Review A Empregada: Adaptação se afunda no clichê, mas é parcialmente salva por boas atuações e história com alguma dose de propósito

poster a empregada Seja catapultando promessas da literatura ao topo da lista dos mais vendidos do New York Times, ou adaptando best sellers com um público já cativo e ansioso por ver suas narrativas preferidas ganhando vida nas telas, o cinema sempre encontrou nos livros uma fonte muito prolífica para produção. E eis que agora em janeiro chega às telonas a mais nova adição ao grupo das adaptações de fenômenos editoriais – A Empregada, do diretor Paul Feig.

A julgar apenas pelas mais de 6 milhões de cópias vendidas (até o momento) e tradução para 45 idiomas, o livro da norte-americana Freida McFadden parece chegar aos cinemas com parte do jogo ganho. Na história acompanhamos Millie (Sydney Sweeney), uma jovem ex-detenta em busca de emprego para manter não apenas seu sustento, como também sua liberdade condicional. Ela continua passando as noites em seu carro e usando banheiros públicos para fazer sua higiene pessoal, até que consegue uma oportunidade como empregada doméstica na casa da rica e abastada família Winchester. Nina (Amanda Seyfried), a matriarca da família, parece ser a patroa gentil e perfeita em um lar que inspira a mesma perfeição. Mas nada de fato é o que parece ser e, como era de se esperar, máscaras vão caindo, segredos acenam dos cômodos, e um clima de estranheza e desconforto vai se instalando no ambiente familiar outrora aparentemente perfeito.

Paul Feig, diretor responsável pelos bem-sucedidos “Missão Madrinha de Casamento” e “Um Pequeno Favor”, entrega aqui um suspense doméstico pautado no arroz com feijão narrativo, sem grandes ambições, básico, mas ainda assim irregular em ritmo, com um início apressado que se faz sentir na interação inicial entre as duas protagonistas. Aliás, a película consegue ser irregular de outras formas ao longo de suas 2 horas e 11 minutos de duração: na falta de um desenvolvimento progressivo e cuidadoso ao abordar a mudança de comportamento de Nina; nas narrações em off introduzidas sem nenhum lastro e quase que aleatoriamente em algumas cenas (em mais de um momento fiquei em dúvida se era uma narração ou se um personagem em cena é quem estava falando); na montagem, que em certo momento cria confusão ao tentar estabelecer o lugar de uma cena na cronologia dos acontecimentos… Tudo feito de forma tão brusca que me pergunto se o diretor estava realmente com paciência para tocar o projeto.

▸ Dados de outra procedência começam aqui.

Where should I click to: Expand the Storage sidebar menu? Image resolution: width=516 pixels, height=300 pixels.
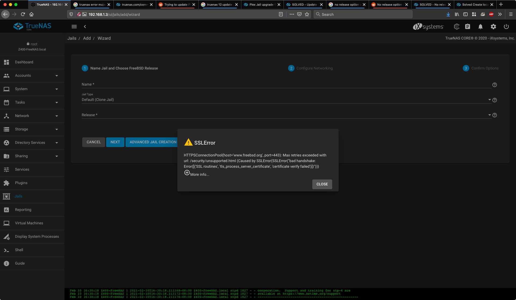coord(32,129)
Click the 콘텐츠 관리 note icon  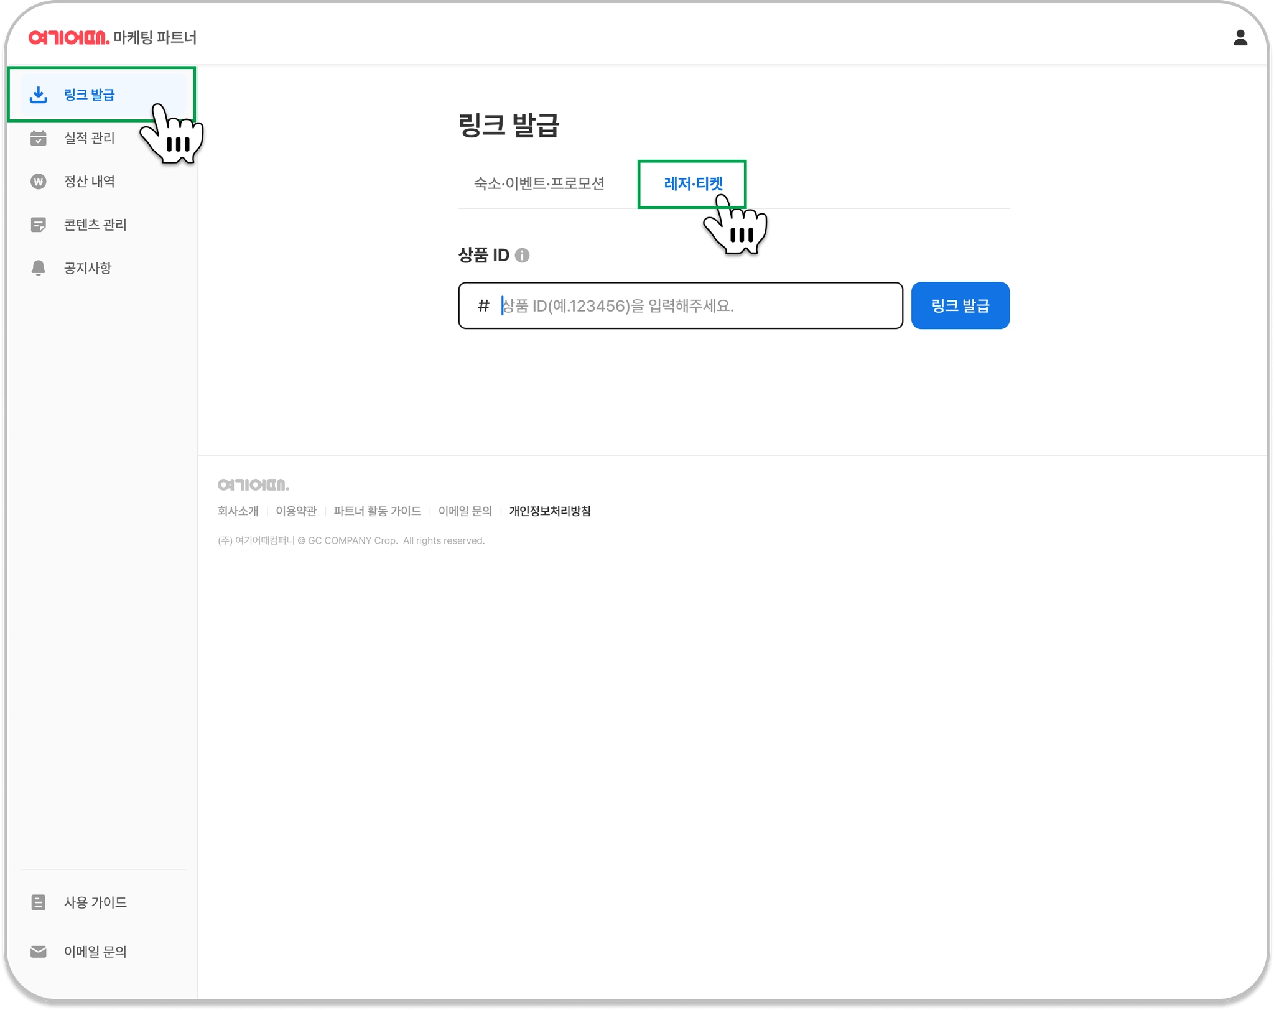39,225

Não é incoerente dizer que “A Empregada” é como se fosse o filho mais novo de produções como “Cinquenta Tons de Cinza” e “Como Eu Era antes de Você”, modernizado com uma roupagem de suspense psicológico aguado, alguma dose de violência e sangue. Muita coisa evoca os filmes anteriormente citados, principalmente 50 Tons: o envolvimento da moça com poucos recursos e necessitada com o gostosão sexy, rico e influente; o uso de música sensual com bpm envolvente e sedutor de alguma diva pop da atualidade durante as cenas de sexo; os momentos de deslumbre da protagonista que se vê vivendo um sonho de princesa após o gostosão rico intervir em sua vida; enfim, “A Empregada” é um filme forjado em clichês da indústria, talvez de forma proposital para de fato se posicionar ao lado de seus antecessores que serviram de inspiração, almejando assim o mesmo sucesso de bilheteria.

O maior mérito fica mesmo por conta da performance do elenco principal. Sydney Sweeney entrega uma performance redonda, na medida certa; a perfeita menina aparentemente doce e frágil tentando sobreviver enquanto se esforça para manter guardados a sete chaves seus próprios segredos; qualquer polêmica sobre ela é esquecida ao vê-la em cena. Amanda Seyfried entrega uma Nina Winchester muito convincente em seus ataques de psicose e oscilações de humor; uma pena que tenha sido prejudicada pela falta de esmero da direção em conduzir as nuances da sua personagem. Confesso que a beleza de Brandon Sklenar se torna uma distração durante o exercício de analisar sua performance, mas ele consegue ir além dos atributos físicos e serve a contento na sua interpretação do charmoso e inquietantemente perfeito Andrew Winchester.

Em última análise, pode-se dizer que o segundo grande mérito de A Empregada é abordar – nos seus próprios termos enquanto uma ficção/suspense para as massas – a sororidade, o apoio mútuo e colaboração entre mulheres, a quebra de ciclos de violência e o combate à rivalidade feminina imposta pelo machismo. O resultado final, se não chega ao status de incrível ou subversivo, deve pelo menos servir aos anseios dos fãs do livro e dos espectadores menos exigentes.